Je ne me suis pas réalimenté, j'ai l'appétit
bloqué, les cheveux me tombent en grandes
quantités
Je n'ai envie de rien. Je crois que c'est la
seule chose de bien, je n'ai envie de rien car
ici, dans cette jungle, l'unique réponse à tout
est « non ». Il vaut mieux donc, n'avoir envie
de rien pour demeurer au moins libre de désirs.
Cela fait 3 ans que je demande un dictionnaire
encyclopédique pour lire quelque chose,
apprendre quelque chose, maintenir vive la
curiosité intellectuelle. Je continue à espérer
qu'au moins par compassion, ils m'en procureront
un, mais il vaut mieux ne pas y penser.
Chaque
chose est un miracle, même t'entendre chaque
matin car la radio que j'ai est très vieille et
abîmée.
Je veux te demander, Mamita Linda, que tu dises
aux enfants qu'ils m'envoient trois messages
hebdomadaires (...). Rien de transcendant si ce
n'est ce qui leur viendra à l'esprit et ce
qu'ils auront envie d'écrire (…). Je n'ai besoin
de rien de plus mais j'ai besoin d'être en
contact avec eux. C'est l'unique information
vitale, transcendante, indispensable, le reste
ne m'importe plus(…).
Comme je te
disais, la vie ici n'est pas la vie, c'est un
gaspillage lugubre de temps. Je vis ou survis
dans un hamac tendu entre deux piquets,
recouvert d'une moustiquaire et avec une tente
au dessus, qui fait office de toit et me permet
de penser que j'ai une maison.
J'ai une tablette où je mets mes affaires,
c'est-à-dire mon sac à dos avec mes vêtements et
la Bible qui est mon unique luxe. Tout est prêt
pour que je parte en courrant. Ici rien n'est à
soi, rien ne dure, l'incertitude et la précarité
sont l'unique constante. A chaque instant, ils
peuvent donner l'ordre de tout ranger [pour
partir] et chacun doit dormir dans n'importe
quel renfoncement, étendu n'importe où, comme
n'importe quel animal (…). Mes mains suent et
j'ai l'esprit embrumé, je finis par faire les
choses deux fois plus doucement qu'à la normale.

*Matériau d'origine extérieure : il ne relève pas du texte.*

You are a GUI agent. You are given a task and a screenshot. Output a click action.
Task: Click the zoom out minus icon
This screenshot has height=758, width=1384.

Les marches sont un calvaire car mon équipement
est très lourd et je ne le supporte pas. Mais
tout est stressant, je perds mes affaires ou ils
me le prennent, comme le jeans que Mélanie
m'avait offert pour Noël, que je portais quand
ils m'ont pris. L'unique chose que j'ai pu
garder est la veste, cela a été une bénédiction,
car les nuits sont gelées et je n'ai eu rien de
plus pour me couvrir.
Avant, je profitais de chaque bain dans le
fleuve. Comme je suis la seule femme du groupe,
je dois y aller presque totalement vêtue :
short, chemise, bottes. Avant j'aimais nager
dans le fleuve mais maintenant je n'ai même plus
le souffle pour. Je suis faible, je ressemble à
un chat face à l'eau. Moi qui aimais tant l'eau,
je ne me reconnais pas. (…) Mais depuis qu'ils
ont séparé les groupes, je n'ai pas eu l'intérêt
ni l'énergie de faire quoi que ce soit. Je fais
un peu d'étirements car le stress me bloque le
cou et cela me fait très mal.
Avec les exercices d'étirement, le split et
autres, je parviens à détendre un peu mon cou.

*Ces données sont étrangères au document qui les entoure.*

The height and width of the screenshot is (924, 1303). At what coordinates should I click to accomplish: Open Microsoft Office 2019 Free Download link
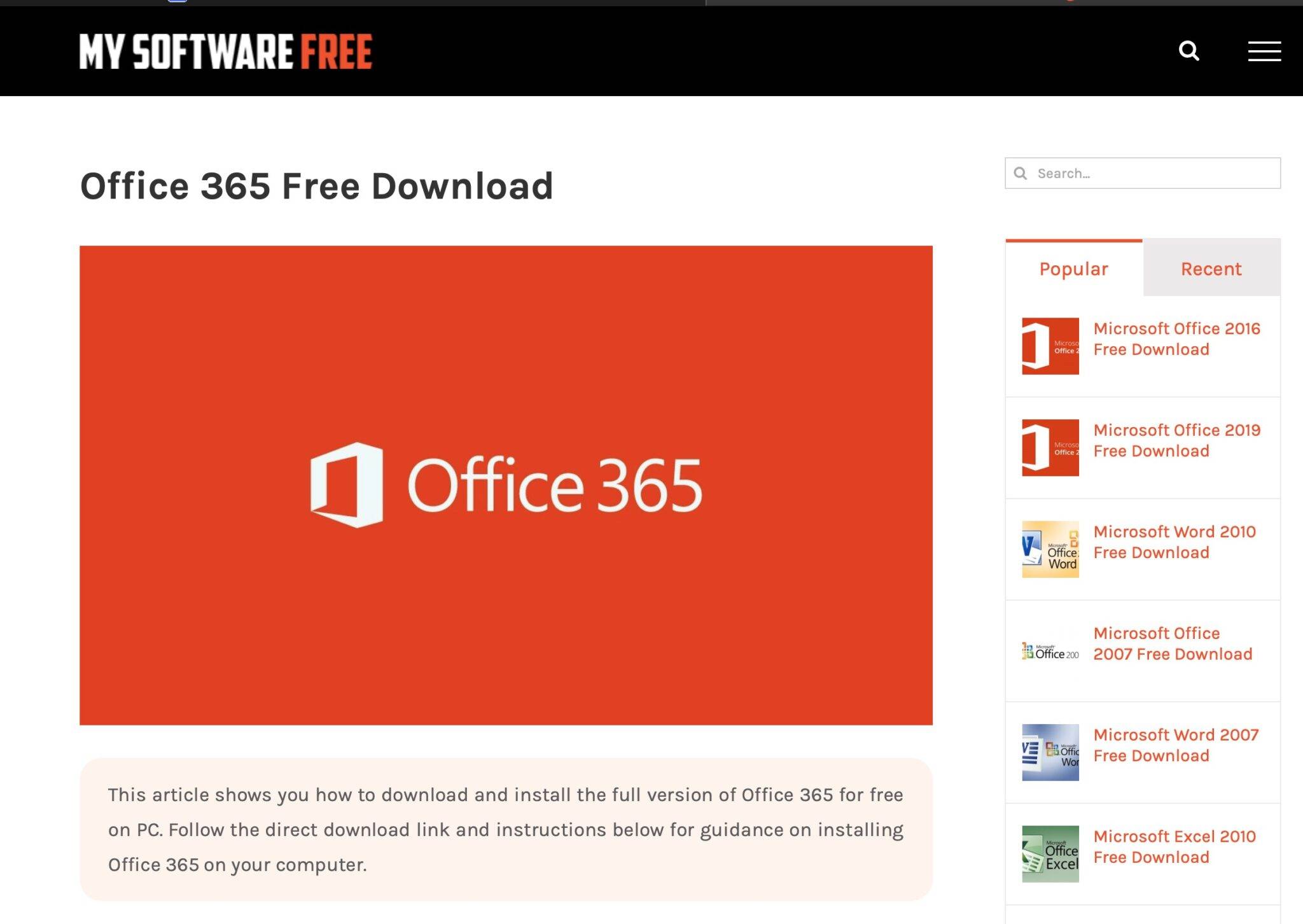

(...) Je fais en sorte de rester silencieuse, je
parle le moins possible pour éviter les
problèmes. La présence d'une femme au milieu de
tant de prisonniers masculins qui sont dans
cette situation depuis 8 à 10 ans, est un
problème (…). Lors des inspections, ils nous
privent de ce que nous chérissons le plus. Une
lettre de toi qui m'était arrivée, m'a été prise
après la dernière preuve de survie, en 2003. Les
dessins d'Anastasia et Stanislas [neveux
d'Ingrid], les photos de Mélanie et Lorenzo, le
scapulaire de mon papa, un programme de
gouvernement en 190 points, ils m'ont tout pris.
Chaque jour, il me reste moins de moi-même.
Certains détails t'ont été racontés par Pinchao.
Tout est dur.
Il est important que je dédie ces lignes à ces
êtres qui sont mon oxygène, ma vie. A ceux qui
me maintiennent la tête hors de l'eau, qui ne me
laissent pas couler dans l'oubli, le néant et le
désespoir. Ce sont toi, mes enfants, Astrid et
mes petits garçons, Fab [Fabrice Delloye], Tata
Nancy et Juanqui [Juan Carlos, son mari].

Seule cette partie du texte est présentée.